One week later Georgi sat at the newly unveiled Georgian National Space Centre, just outside Tbilisi. He was sat in the control room alongside the ambassadors of all the other spacefaring nations, whom he had personally invited to the launch.

They sat and watched as final preparations were made to Georgia’s first spacefaring rocket. After all checks were complete, the countdown began.

“10…9…8…7…6…5…4…3…”
“Here we go,” said Georgi.
“…2…1…blastoff.”

The rocket took flight, accompanied by silence in the control room. Less than a minute later, the rocket exploded in a gigantic fireball as it hit the orb.

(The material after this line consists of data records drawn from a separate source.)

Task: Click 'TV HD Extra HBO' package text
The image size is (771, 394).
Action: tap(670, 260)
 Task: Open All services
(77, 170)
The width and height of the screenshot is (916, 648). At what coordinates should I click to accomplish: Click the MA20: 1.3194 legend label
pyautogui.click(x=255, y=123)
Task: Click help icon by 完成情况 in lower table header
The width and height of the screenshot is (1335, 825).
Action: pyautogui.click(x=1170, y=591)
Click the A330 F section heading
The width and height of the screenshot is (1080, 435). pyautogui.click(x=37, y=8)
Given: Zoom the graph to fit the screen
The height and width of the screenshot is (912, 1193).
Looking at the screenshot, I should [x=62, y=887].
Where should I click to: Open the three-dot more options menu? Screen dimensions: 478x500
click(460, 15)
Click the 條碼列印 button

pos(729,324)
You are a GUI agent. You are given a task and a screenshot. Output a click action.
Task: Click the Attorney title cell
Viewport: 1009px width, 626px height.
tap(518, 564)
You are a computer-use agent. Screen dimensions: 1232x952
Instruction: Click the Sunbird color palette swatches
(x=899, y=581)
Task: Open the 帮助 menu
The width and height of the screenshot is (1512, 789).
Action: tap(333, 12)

“What a shame,” Monsieur Marceaux said, completely failing to conceal the smug look on his face. “The experiment was a failure.”
“Oh, we aren’t done yet, Monsieur,” Georgi replied. He turned to the controller, and added, “Davit, if you don’t mind?”

The controller pressed a number of buttons and a hangar door in the complex opened. Another rocket trundled out along some rails and took its position on the launchpad.

“Ladies and gentlemen, that first rocket was one big step for man. This next one will be one giant leap for mankind.”